Uganda Police Force (UPF) is set to quiz Uganda’s wealthiest businessmen as part of an investigation into consignments placed on a chartered plane carrying national banknotes, Chimp Corps report.
The men who have been listed for questioning include MTN Uganda Chairman Charles Mbire and Café Javas proprietor, Omar Mandela.
The duo is expected to meet with detectives at CID headquarters in Kibuli, Kampala on Tuesday, June 18, 2019.
Police spokesperson Fred Enanga on Monday said the law enforcement body has so far interviewed several directors, managers and employees on the process of procuring new banknotes.
These, according to Enanga, include the directors of banking, legal and auditors as well Additional statements were obtained from ENHAS, Uganda Revenue Authority and customs officials.
He, however, added that, “Further arrangements were in place to obtain statements from United Nations, USAID and selected business persons who are mentioned in the transactions.”
On the chartered plane, Mbire said he had a jerry can of adhesive for his boat while Mandela had machinery for Mandela Millers Ltd.
“It was only 20 liters of adhesive glue for my boat,” Mbire was quoted as saying this past weekend.

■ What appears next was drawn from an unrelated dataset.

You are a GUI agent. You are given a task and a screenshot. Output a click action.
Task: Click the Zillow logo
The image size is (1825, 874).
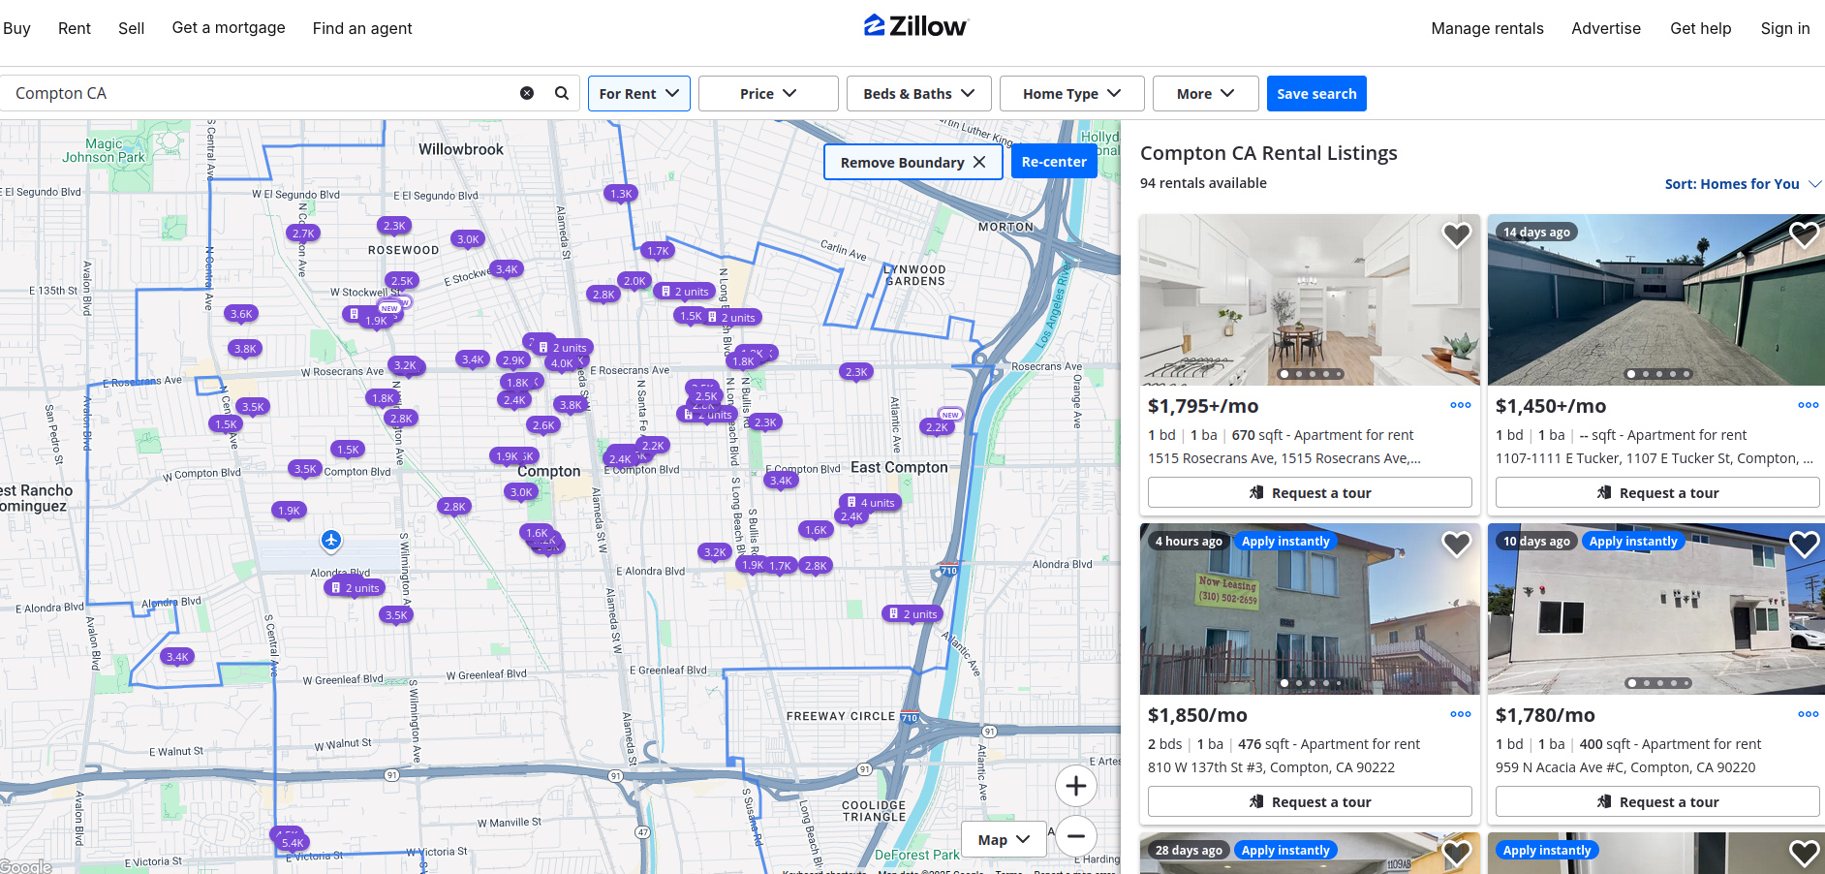pyautogui.click(x=915, y=26)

“I bought it from London and gave it to a shipping agent, Allied Cargo. How they shipped it here, I don’t know,” he emphasised.
Mbire further said he only “picked it (unbranded adhesive) from the airport and it was cleared in the normal way.”
Officials said the summoned business persons “are not suspects” but are needed to “provide clarifications and documentation” in regard to the queried consignments.
United Nations and USAID are yet to issue a statement on the development.
Enanga today said police’s areas of interest are “how the need for printing arose, who initiated the request, whether there was approval from the board or not, the entire procurement and supply chain. The amounts and serial numbers of the notes printed and how the non-official but genuine notes could have arose.”
A high ranking security official briefed about the investigation said the entire procurement process of the banknotes was “thoroughly examined” but that investigators were yet to find any ill motives on the part of BoU staff.
“But this doesn’t mean that the investigation is concluded. We are reviewing statements recorded by several people whom we have been interrogating since last Tuesday,” said a reliable official who spoke on condition of anonymity to speak freely.
URA said in a statement last week that a private chartered plane arrived in April 2019 and as normal practice for sensitive cargo customs facilitated clearance of the currency at the tarmac in presence of BOU Officials, BOU Security, Aviation Security, Police and other security agencies.
“The consignment (20 pallets of banknotes) was offloaded, inspected and loaded on BOU vehicles and taken to Kampala under heavy security escort,” he said.
“As per normal customs clearance procedure, this cargo (of business persons) was offloaded into the licensed bonds at the airport and subsequently the owners made customs declarations, paid applicable taxes and Customs physically verified each consignment to ascertain accuracy and consistency with the declaration and released the goods to the owners,” he added.
But investigators will have corroborate this assertion after interviewing Mbire, Mandela and others.